● What you are asked to do
With the records in front of you, set every one of them down exactly.

● Provided records
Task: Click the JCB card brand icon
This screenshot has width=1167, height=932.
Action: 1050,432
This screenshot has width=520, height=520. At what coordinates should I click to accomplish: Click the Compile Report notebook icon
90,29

● Result of this exercise
Task: Click the JCB card brand icon
This screenshot has width=1167, height=932.
Action: 1050,432
This screenshot has width=520, height=520. At what coordinates should I click to accomplish: Click the Compile Report notebook icon
90,29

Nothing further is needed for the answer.